Key Questions Answered
- •Inflation trajectory: Consumer prices rose 2.4% annually in January 2024, down from 2.7% in December and 9% peak in 2022. Core inflation excluding food and energy reached 2.5%, the lowest since 2021, though the Fed's preferred gauge remains stuck at 3%, above the 2% target rate.
- •Tariff impact timing: Tariff-related price increases peaked in early 2024 and will decline through year-end as companies complete cost absorption. Appliances, furniture, and new cars show sharp January increases, but forecasts predict only 0.5 percentage points of tariff inflation versus earlier 1.0 percentage point predictions.

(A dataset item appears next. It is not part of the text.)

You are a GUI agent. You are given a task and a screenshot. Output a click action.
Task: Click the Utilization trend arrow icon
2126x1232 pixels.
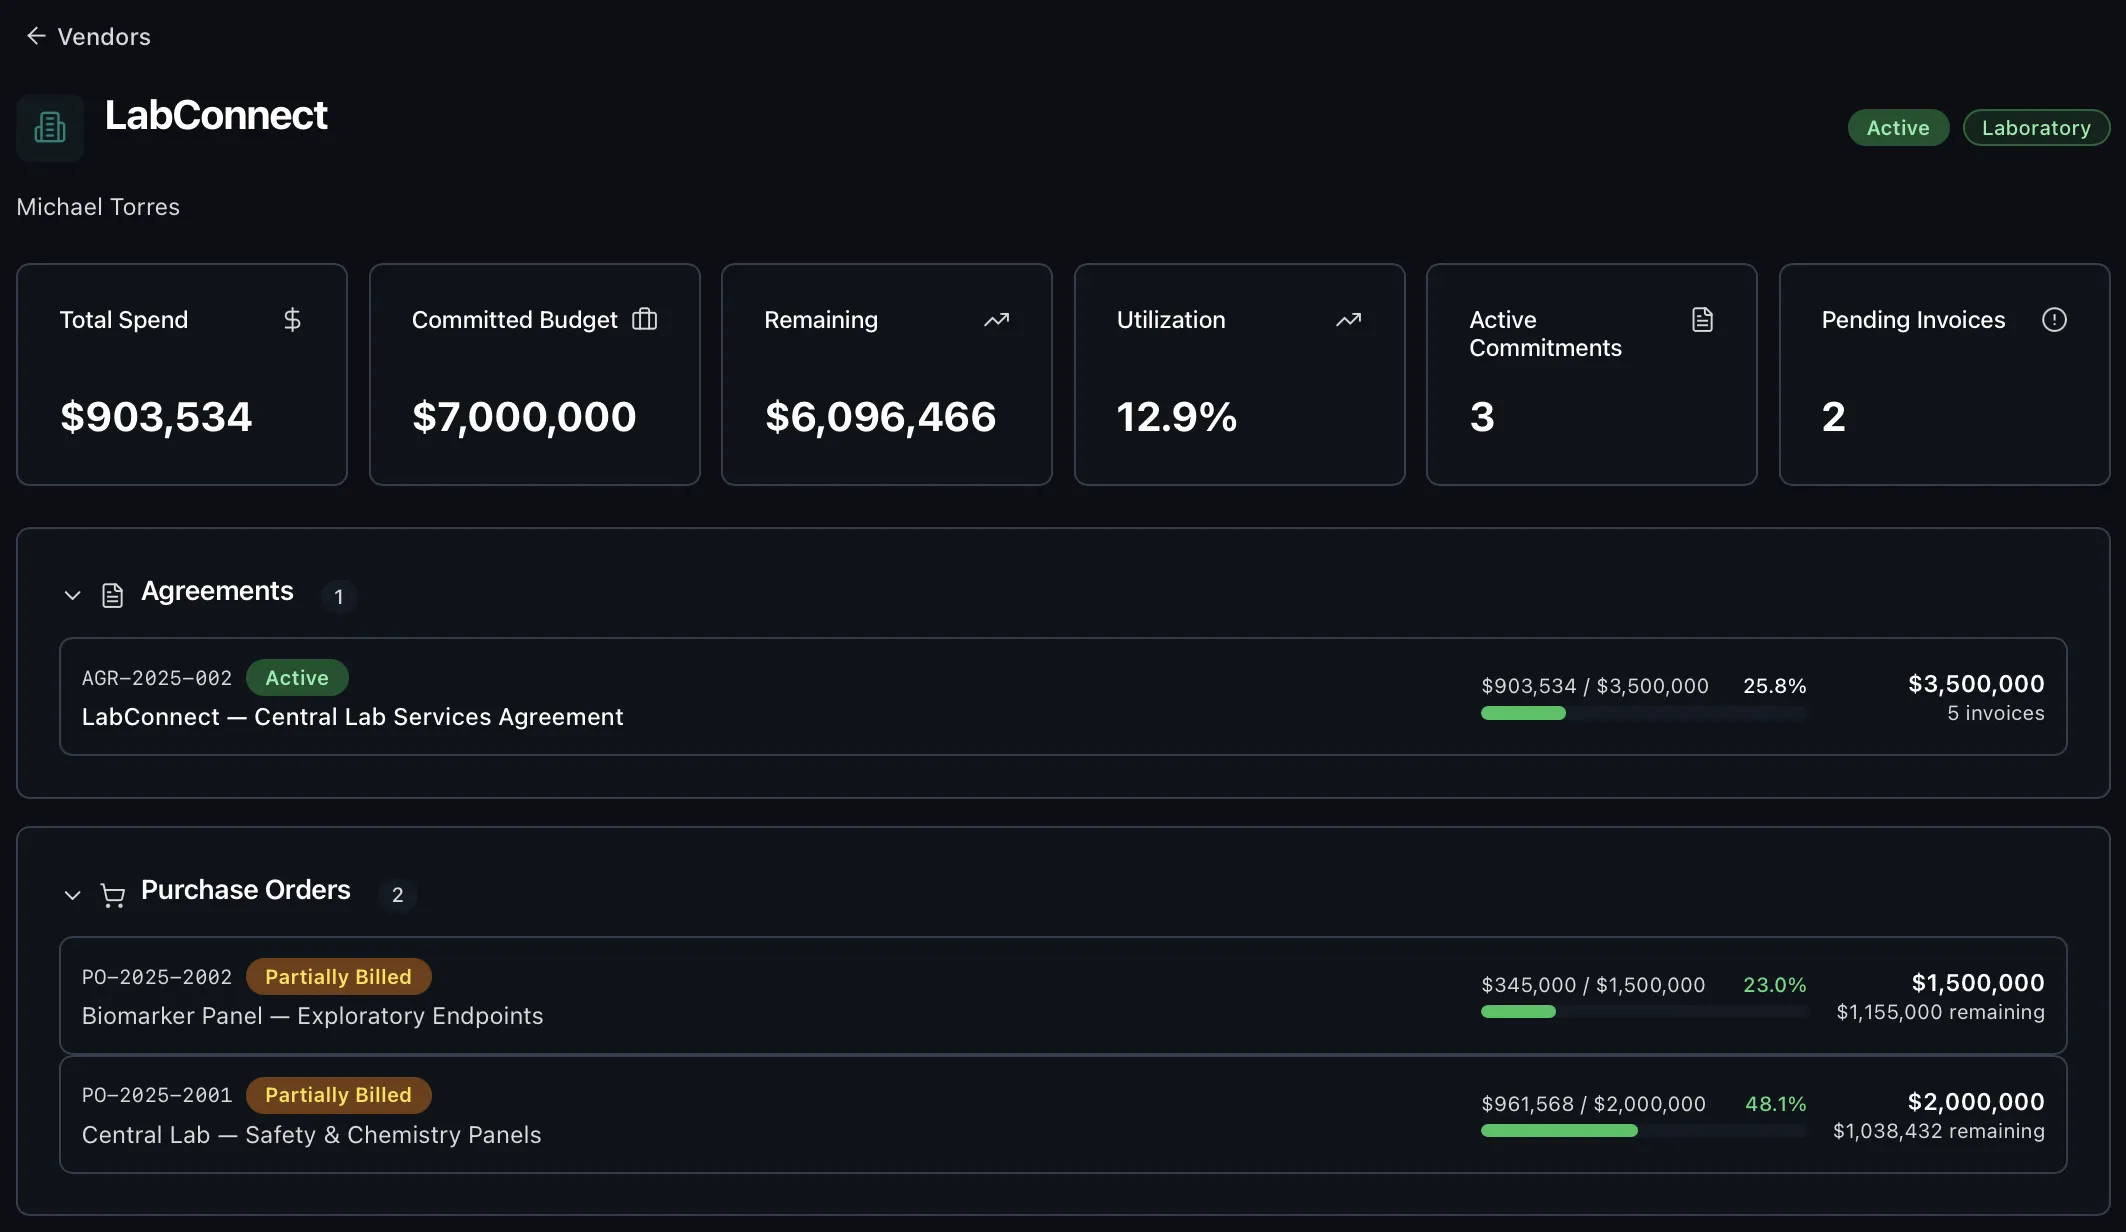point(1349,319)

- •Concierge medicine growth: Primary care doctors charging annual fees of $2,000 or more nearly doubled between 2018 and 2023. Doctors reduce patient rosters from 3,800 to 600 patients, enabling hour-long appointments versus ten-minute visits, but this intensifies the existing primary care shortage in rural areas and for lower-income patients.
- •AI weather forecasting capability: Deep learning models trained on government weather data now outperform traditional supercomputer forecasts, particularly for tracking hurricanes and cold fronts. These models cost significantly less to run once trained and could extend reliable forecasting from the current seven to ten days out to potentially one month ahead.
- •Regulatory uncertainty costs: Removing emissions regulations creates investment hesitation as companies make ten to twenty year decisions based on expected future policy, not current rules. This regulatory whiplash delays cost-saving investments in efficient technology, even as new clean energy becomes cheaper than coal, potentially eliminating projected consumer savings from deregulation.
Notable Moment
An environmental policy professor directly challenges EPA claims that repealing emissions regulations saves taxpayers money, arguing the calculation ignores costs from increased extreme weather events including fires, floods, and heat waves that reduce worker productivity, increase illness, and cause deaths beyond any transportation savings from cheaper vehicle manufacturing.